Guest blog by Prof Alison Leary, Professor of Healthcare and Workforce Modelling at London South Bank University
The recent COVID-19 situation has exacerbated a workforce crisis in healthcare. A global workforce shortage of occupations such as nursing1 mean that facing any kind of surge in demand becomes a major challenge. This risks the safety of patients but also the safety of staff.
What has become apparent as time progresses is that a number of workplace safety issues are coming to the fore. The deaths of healthcare and other employees, such as bus drivers, serve to enforce how exposed key workers are. Although they may not all have been exposed to COVID-19 in a workplace situation, it’s likely that their continued exposure is a risk and should be managed.
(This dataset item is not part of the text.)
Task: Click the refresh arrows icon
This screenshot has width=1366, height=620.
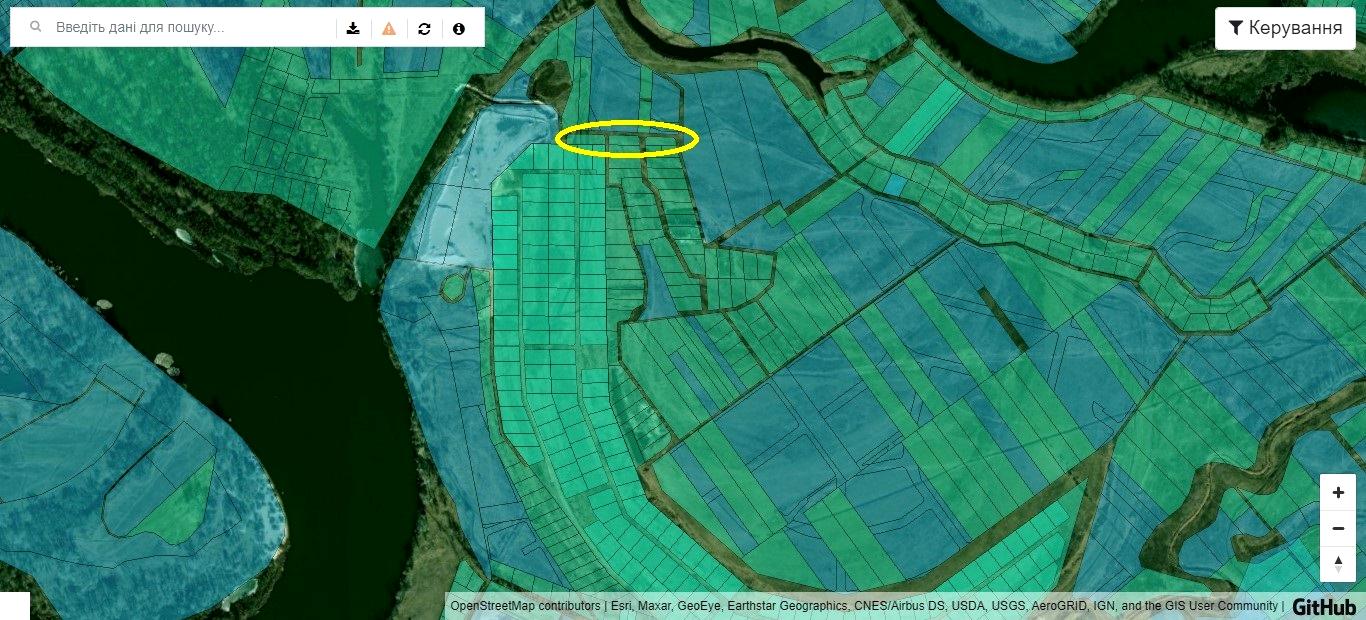Action: click(425, 28)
The issues around the lack of supply of personal protective equipment2 is a good example of how supply chain issues, lack of emergency workforce planning, delays in key policy making decisions and variability in how safety advice is interpreted by different employers, results in very real consequences for a worker dealing with high risk work on a daily basis.
A safe working environment is a cornerstone of protecting the health of the workforce. In most sectors there is a robust regulatory and professional framework for the protection of staff exposed to hazards such as pathogens. Yet in these extraordinary circumstances, the risk appetite for exposing workers seems to have increased or even become tolerable as collateral damage.
Even during a major incident, we would not expect workers such as fire fighters to enter a burning building without breathing apparatus or nuclear workers to work without protection. Yet it seems acceptable to allow health and other key workers to be exposed to a risk which could be mitigated.
Stories around the “make do and mend” efforts of staff in hospitals and the community in making their own PPE from bin liners3 make sobering reading to a safety professional. The narrative around the healthcare workforce being heroic has not helped people to understand that there is an over exposure to the workforce of such risks. The hero narrative paints a picture of a worker that goes into battle no matter what, with no fear for their own safety. Such a narrative implies that workers don’t need protection – they just need to have “the right stuff”.
The truth is somewhat more sobering. Whilst the hero narrative might work in the media, it does not take away from workers the exquisite fear of exposing themselves or their families to a possibly fatal pathogen. It does not help sustain a workforce which is suffering high rates of sickness4 and nor will it deal with the ensuing work-related mental health issues that are bound to follow.
In the coming months and years, the role of occupational health is going to be a vital one across all sectors. The consequences of COVID-19 and employers response to it will be an enduring issue for many members of the workforce. Emphasising employers responsibilities toward healthy workplaces will be a key factor in this going forward and in future learning.